Pero el asunto, sin embargo, no es tan sencillo como puede parecernos, porque siempre será conveniente realizar después, en la medida en la que sea posible, realizar in situ los trabajos que permitirán confirmar la importancia de los descubrimientos realizados. Y también en esta parte del trabajo, los arqueólogos cuentan con otros medios, algunos de los cuales son similares a los ya descritos. Y no sólo eso; también nuevas vías de conocimiento, nuevas técnicas, que los estudiosos de la edad gloriosa ni siquiera podrían haber llegado a imaginar. Recogemos, de nuevo, las palabras de Sarah Parcak: “Hoy en día, las herramientas clave son la magnetometría, la resistividad y el radar de penetración terrestre. Y estas mismas herramientas físicas forman un pedazo de equipo inmenso, que además cuesta Dios y ayuda manejar, ya que los usuarios se recorren cientos de kilómetros a pie a lo largo de una campaña de prospección media. Sin embargo, con la progresiva mejora de estos aparatos, los sistemas de levantamiento cartográfico, al igual que otros dispositivos, irán reduciéndose, y sus partes pesarán menos.

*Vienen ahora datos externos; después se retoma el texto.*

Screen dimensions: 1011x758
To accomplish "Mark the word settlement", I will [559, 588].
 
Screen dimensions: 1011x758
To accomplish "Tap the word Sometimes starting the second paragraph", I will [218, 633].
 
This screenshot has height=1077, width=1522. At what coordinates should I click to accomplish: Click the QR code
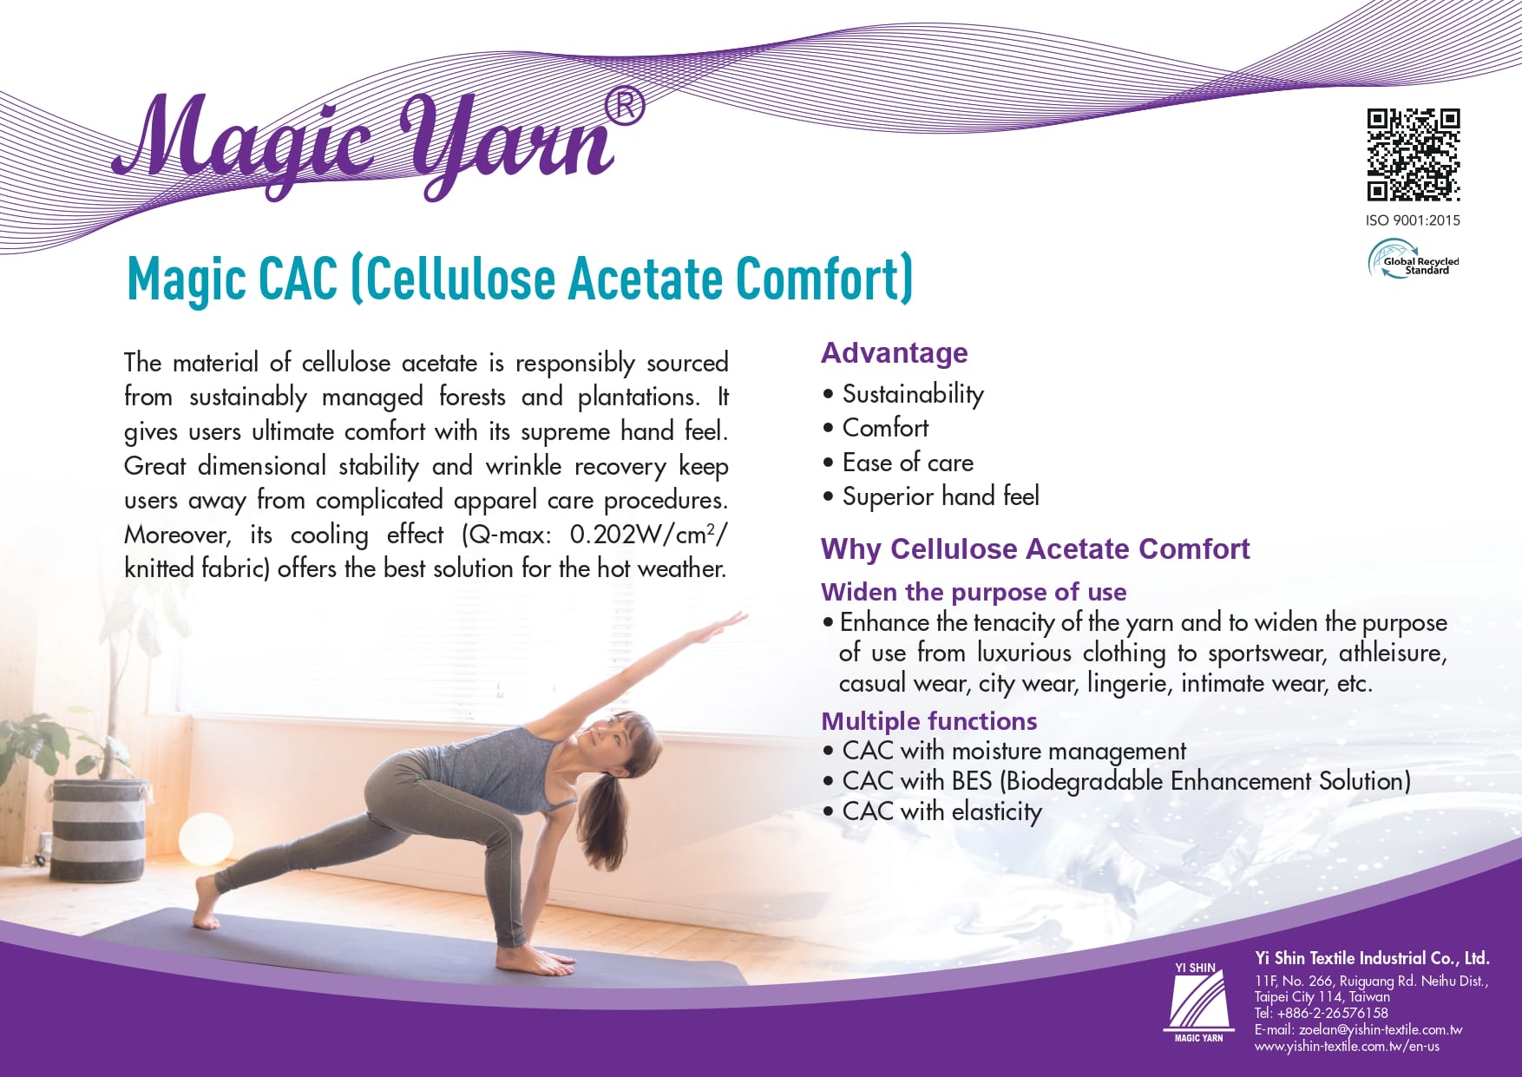[1414, 154]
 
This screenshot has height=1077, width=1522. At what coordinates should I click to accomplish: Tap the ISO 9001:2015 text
[1413, 220]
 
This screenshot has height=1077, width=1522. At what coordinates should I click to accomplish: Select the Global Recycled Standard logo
[1414, 259]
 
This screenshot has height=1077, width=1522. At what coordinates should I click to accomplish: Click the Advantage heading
[895, 353]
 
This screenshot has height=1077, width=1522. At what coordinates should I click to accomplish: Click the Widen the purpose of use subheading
[974, 592]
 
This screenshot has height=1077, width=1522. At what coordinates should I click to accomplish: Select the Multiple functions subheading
[929, 721]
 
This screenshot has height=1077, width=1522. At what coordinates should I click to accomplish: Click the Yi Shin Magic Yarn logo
[1198, 1001]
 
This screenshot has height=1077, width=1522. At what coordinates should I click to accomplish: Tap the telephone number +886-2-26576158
[1333, 1013]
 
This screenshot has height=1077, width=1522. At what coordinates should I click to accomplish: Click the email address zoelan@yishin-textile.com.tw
[1381, 1029]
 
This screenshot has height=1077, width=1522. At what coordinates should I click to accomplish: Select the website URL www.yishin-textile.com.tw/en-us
[1347, 1046]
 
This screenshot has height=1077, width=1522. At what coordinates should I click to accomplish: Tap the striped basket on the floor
[97, 829]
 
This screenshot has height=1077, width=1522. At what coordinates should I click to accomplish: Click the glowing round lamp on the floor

Podemos abrigar la esperanza -y qué especialista en magnetometría encorvado y con dolor de pies no lo haría- de que algún día los sistemas se podrán cargar en drones autónomos.”

Pero además, y con ello queremos cerrar este breve comentario, la fotografía aérea, y sobre todo la fotografía por satélite, nos permiten también confirmar hasta qué punto se ha sucedido en yacimientos conocidos y valiosos para nuestro patrimonio, especialmente en el próximo oriente, han sido dañados por el mayor de los peligros que acechan a la arqueología moderna: el saqueo de los mal llamados “buscadores de tesoros”. La comparación de fotografías por satélite realizadas en diferentes momentos, puede poner a la luz la existencia de pozos de saqueo, e incluso las huellas dejadas allí por el empleo de pesadas excavadoras, como se ha podido demostrar en lugares tan importantes como Saqqara, la necrópolis principal de la vieja capital egipcia de Menfis, que en algunas ocasiones han llegado a destruir completamente el yacimiento. Ya que resulta imposible, en algunos lugares del mundo, combatir la destrucción de nuestro patrimonio cultural, tener un conocimiento pormenorizado de cómo se produce esa destrucción es una manera más de combatirla y, sobre todo, de concienciar al conjunto de los ciudadanos de la extensión de esa lacra.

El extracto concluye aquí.